SXSW Day 1: On a somber night, a discovery from Australia
The annual party and celebration of pop music that is the South by Southwest music festival has carried on just fine under tough climates in recent years. The music industry has suffered year-to-year declines in sales, but there's been minimal evidence of such direness once the day has turned to night and the bars that line the streets of Austin, Texas, are overrun with artists.
This year's edition, however, is off on an especially sour note, as news spread down Sixth Street early Wednesday that Big Star founder Alex Chilton had died. My colleague and chief pop critic Ann Powers spent much of the first night of SXSW holed up in her hotel room writing an appreciation, and the passing of the influential musician will no doubt shift the direction and tone of this year's event. Big Star was scheduled to be highlighted with a showcase and panel this weekend, and it's now expected that some sort of tribute will take place.
But as SXSW registrants processed the news, bands played on. Austin residents flooded the streets to celebrate St. Patrick's Day, and the overall mood was as jovial as ever. All told, I took in eight acts Wednesday, seeing some for as little as a song or two. Initial highlights, surprises and thoughts are below, at least as much as can be remembered as the hour approaches 4:30 a.m.
Discovery of the night: Australia's Beaches were in many ways a throwback, the band's blast of sometimes slow-moving melodic noise recalling the indie underground scene of the '80s. Yet there's plenty of nuance here, as glistening melodies and back-and-forth harmonies gradually emerge out of the initial drone. The five-piece can make a racket, no doubt, but Beaches are far from reckless, as the band delivered tightly constructed, densely layered and intricately detailed songs, all of them packing riffs the size of glaciers. That also says nothing of the band's versatility, as '60s pop melodies were given adventurously drawn-out arrangements.
Cover of the night: There's no place better to see minimalistic indie rock heroes Spoon than their hometown, and the band was rewarded in 2010 with a midnight gig at the airy and massive outdoor venue/barbecue joint Stubb's. Though the band first unveiled a cover of the Damned's "Love Song" for a coffee company, the live take on the gothic-punk original showed Spoon bringing out a darker side of personality. Draped in red, the band doubled up on the rhythms and filled the song with a smattering of synth clanks and rattles. The rest of the set was Spoon at its jagged and efficient best, although it could have leaned a bit heavier on new album "Transference."
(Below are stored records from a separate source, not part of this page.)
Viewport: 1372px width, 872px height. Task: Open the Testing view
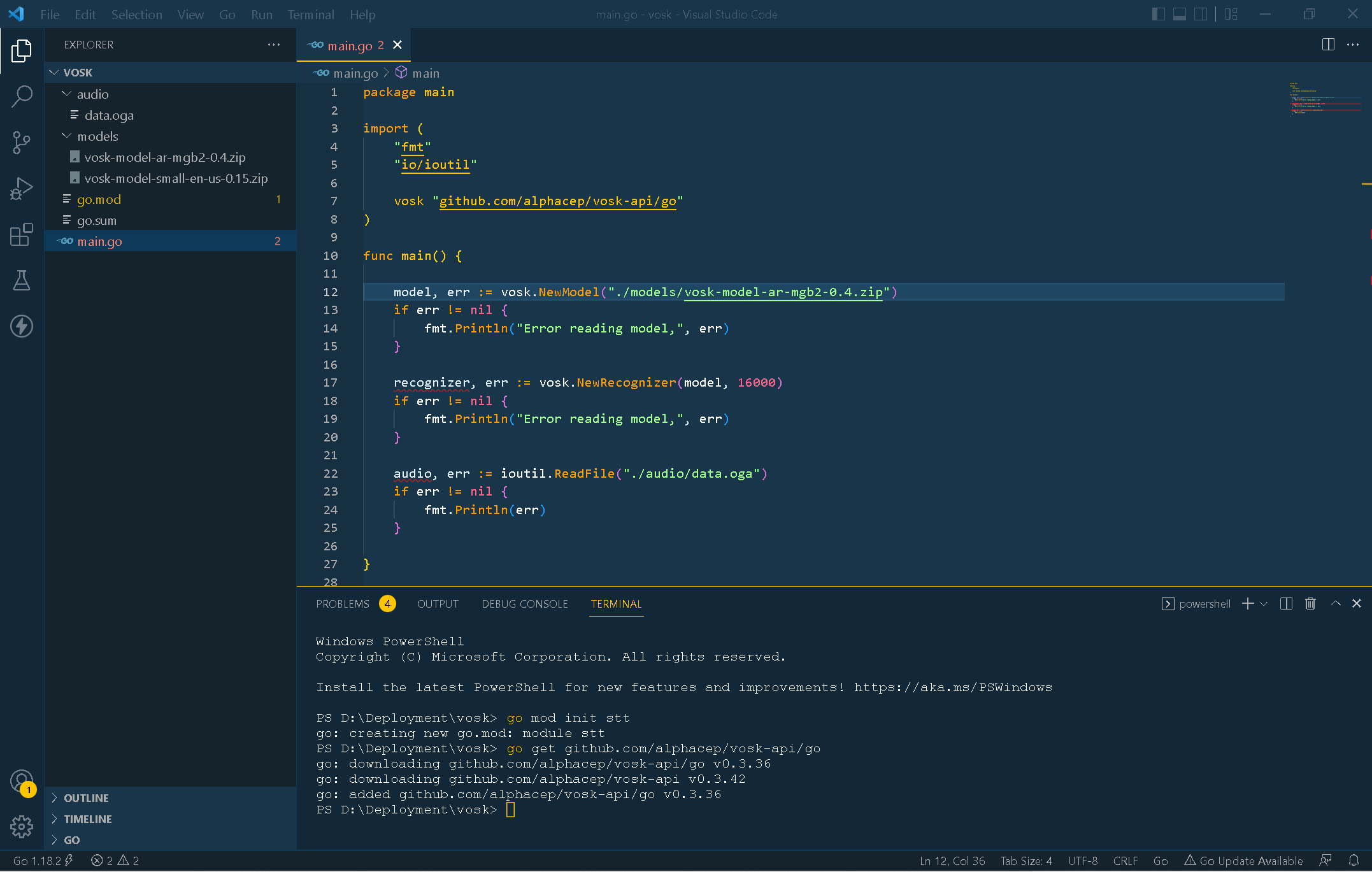22,280
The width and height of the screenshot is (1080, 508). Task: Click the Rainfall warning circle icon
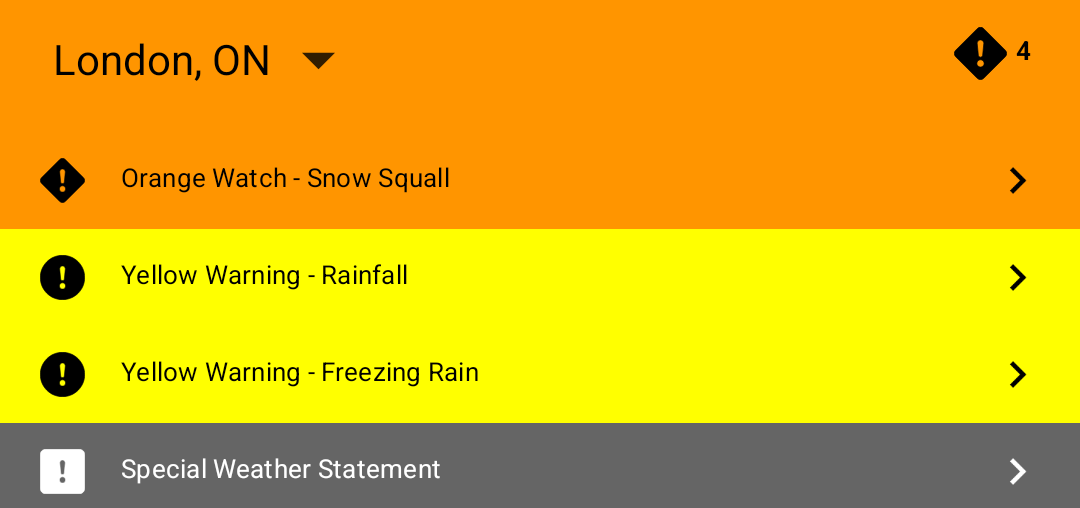[x=62, y=277]
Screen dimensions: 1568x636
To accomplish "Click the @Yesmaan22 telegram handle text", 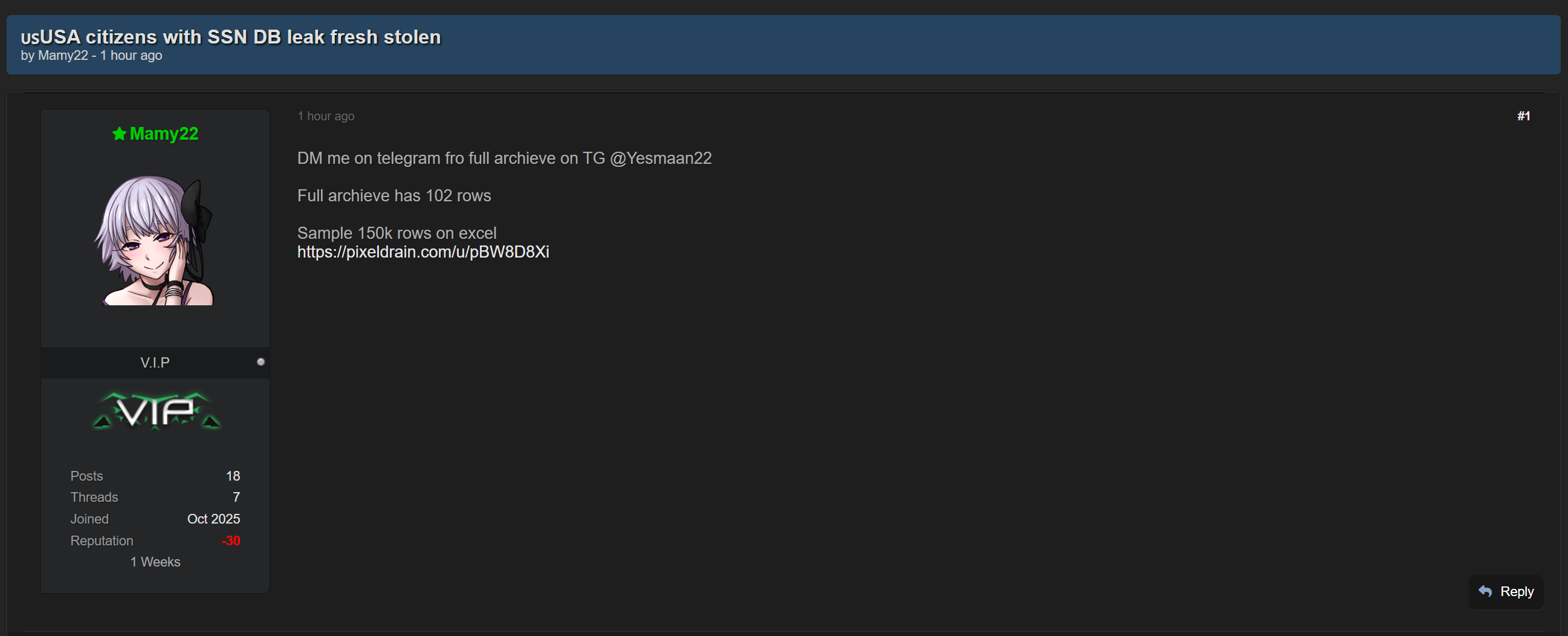I will pyautogui.click(x=661, y=158).
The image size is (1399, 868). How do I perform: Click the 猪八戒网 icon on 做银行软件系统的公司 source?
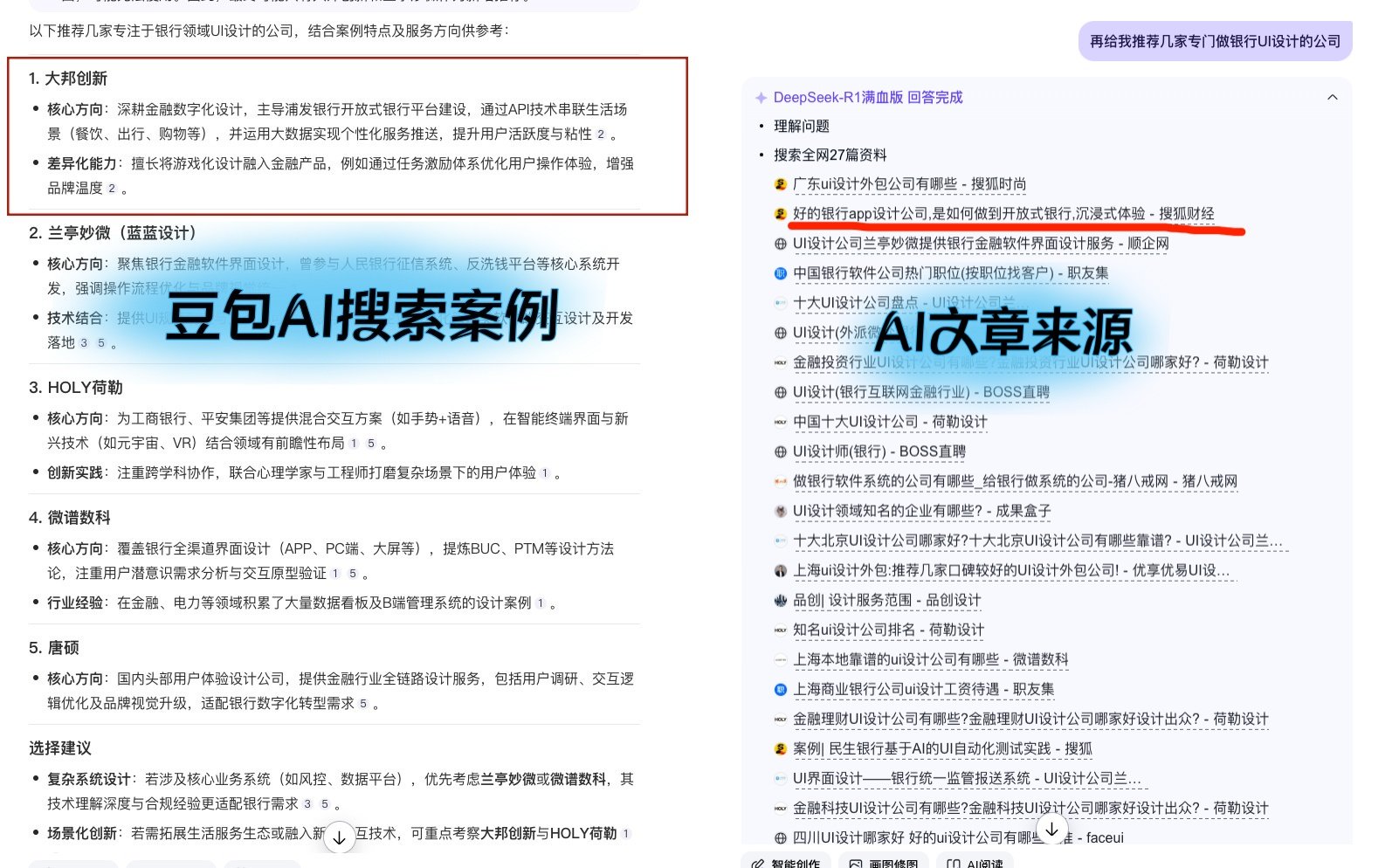779,481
Comeback of the night: Back in 2007, the line to see the then-hyped Pipettes, a sort of modern take on the classic girl group, stretched around the block. The band fizzled in the marketplace, but former member Rose Elinor Dougall returned to Austin in 2010 with a new outfit and a new look. Gone is the vintage polka dot dress; in its place is a leather jacket and a tougher, rock 'n' roll look. Musically, Dougall gives pop-friendly melodies to thick keyboard textures. Guitars claw their way out from under the synth- laden sounds, giving Dougall's post-Pipette songs a surprising -- and welcome -- sharp edge.
The jury is still out: Danish act the Choir of Young Believers scored a KCRW-sponsored gig, and there's no wonder as to why. On record, the band's songs are epic builds with sometimes dizzying, left-of-center harmonies. It hasn't fully translated to the live show, which feels too pared down and, at least at Wednesday evening's performance, significantly less cinematic than it should.
More, please. As the clock was rolling past 2 a.m., work obligations were preventing me from seeing a full set from Norway's Serena-Maneesh. What a shame, as the melodic experimentalists married wind chimes with techno beats, gothic textures and crushing waves of guitar. And that was only in the opening moments of the first song. The band has a gig on March 22 at the Troubadour. Those in L.A.: Go.